L’addio del «duro» Razov
Ora ci si interroga su quali saranno le implicazioni per i rapporti bilaterali, ormai ai minimi termini dopo l’invasione russa dell’Ucraina: sulla carta arriva una figura considerata moderata, rispetto a un falco che ha ingaggiato un aspro duello con le autorità e i media italiani, spezzando il filo della tradizionale amicizia tra i due Paesi. Razov, 70 anni, alla guida della sede di Roma dal 2013, ha sempre detto di «amare l’Italia», ma questo non gli ha impedito di calarsi perfettamente nella parte del duro dopo l’invasione dell’Ucraina. Ha accusato il governo Draghi e i giornali di “russofobia”, “disinformazione” (a cui è seguita una querela alla Stampa, poi caduta nel vuoto), e persino di “ingratitudine” per aver dimenticato gli aiuti di Mosca durante la pandemia. Ottenendo in cambio le proteste della Farnesina, che lo ha convocato per tre volte in sei mesi. Con l’arrivo di Giorgia Meloni a Palazzo Chigi, i toni del diplomatico russo non sono cambiati. Ed è arrivato ad accusare l’Italia di «essere parte del conflitto» per la sua fornitura di armi a Kiev. Con il corredo di una campagna di provocazioni via social a cui sono seguiti accesi botta e risposta con il ministro della Difesa Guido Crosetto.

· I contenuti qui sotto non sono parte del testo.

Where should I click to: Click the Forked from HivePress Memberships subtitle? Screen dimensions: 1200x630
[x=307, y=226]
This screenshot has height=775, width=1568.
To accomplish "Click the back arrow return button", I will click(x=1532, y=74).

Paramonov: dai toni moderati agli ultimatum
Al posto di Razov arriverà un altro diplomatico di lungo corso e con un’ottima conoscenza dell’Italia e della lingua. Il 61enne Paramonov ha stretto buoni rapporti con il tessuto economico italiano da console a Milano dal 2008 al 2013 e ha ricevuto due onorificenze: prima Cavaliere ordine al merito della Repubblica italiana (2018), poi Commendatore dell’Ordine della Stella d’Italia (2020). Titoli che riconoscono «particolari benemerenze nella promozione dei rapporti di amicizia e di collaborazione tra l’Italia e gli altri Paesi e nella promozione dei legami con l’Italia». Diversi partiti hanno chiesto le decorazioni fossero revocate (come accadde per quelle conferite al presidente siriano Bashar al Assad dopo lo scoppio della sanguinosa guerra civile).

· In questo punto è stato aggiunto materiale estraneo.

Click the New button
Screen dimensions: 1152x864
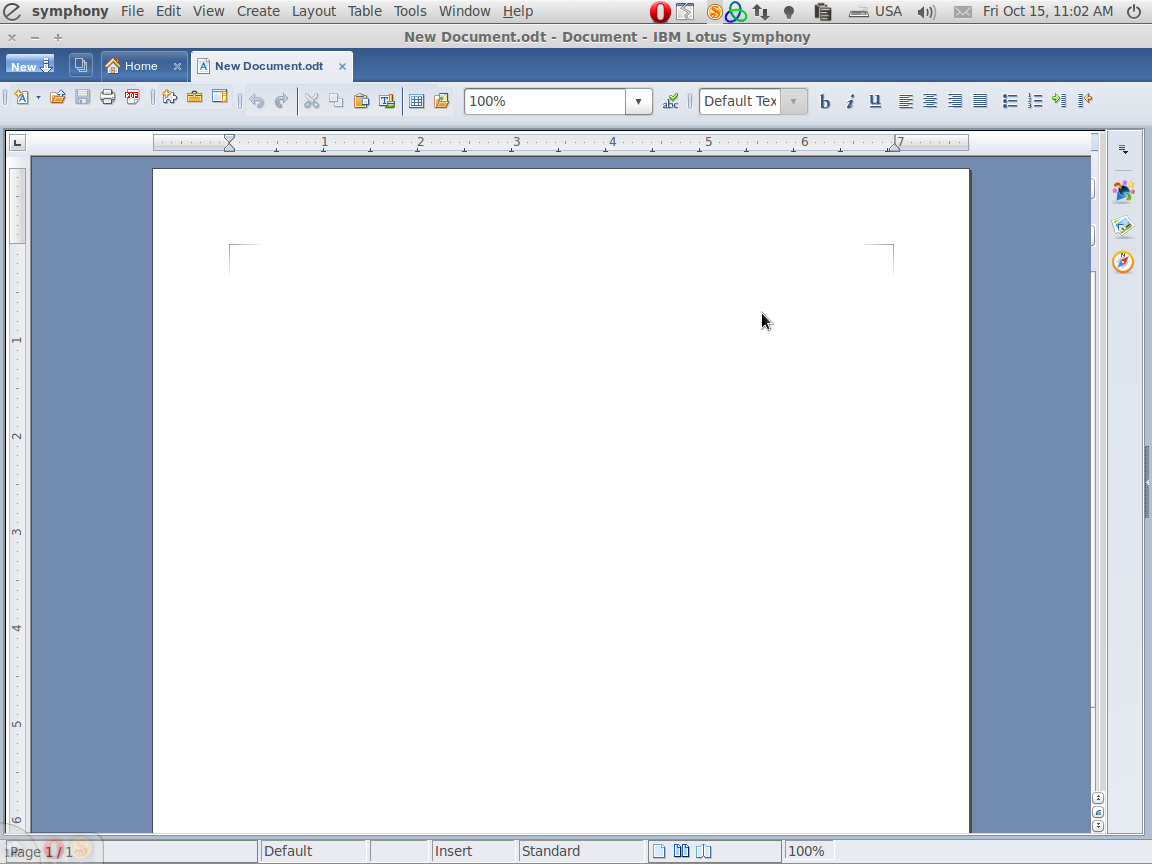click(24, 64)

Paramonov ha mostrato il suo volto più dialogante accogliendo con favore gli sforzi di mediazione del Vaticano sull’Ucraina e confermando il canale aperto e riservato tra Mosca e la Santa Sede (tanto che nei mesi scorsi era stato in predicato di diventare ambasciatore russo Oltretevere al posto di Alexander Avdeev). Un aspetto che fa augurare alla nostra diplomazia un allentamento delle maglie sui visti per i nostri funzionari in attesa di andare a Mosca, a rafforzare l’ambasciata retta da Giorgio Starace, che al momento conta su appena cinque diplomatici, dopo le espulsioni dell’anno scorso.
Ci sono però segnali di valore opposto. Anche il moderato Paramonov, dopo l’inizio della guerra, ha utilizzato un linguaggio dai toni ultimativi nei confronti di Roma: «Le sanzioni non sono una nostra scelta. Non vorremmo che la logica del ministro dell’Economia francese Bruno Le Maire, che ha dichiarato la totale guerra finanziaria ed economica alla Russia, trovasse seguaci in Italia e provocasse una serie di corrispondenti conseguenze irreversibili», affermava il prossimo emissario del Cremlino un anno fa.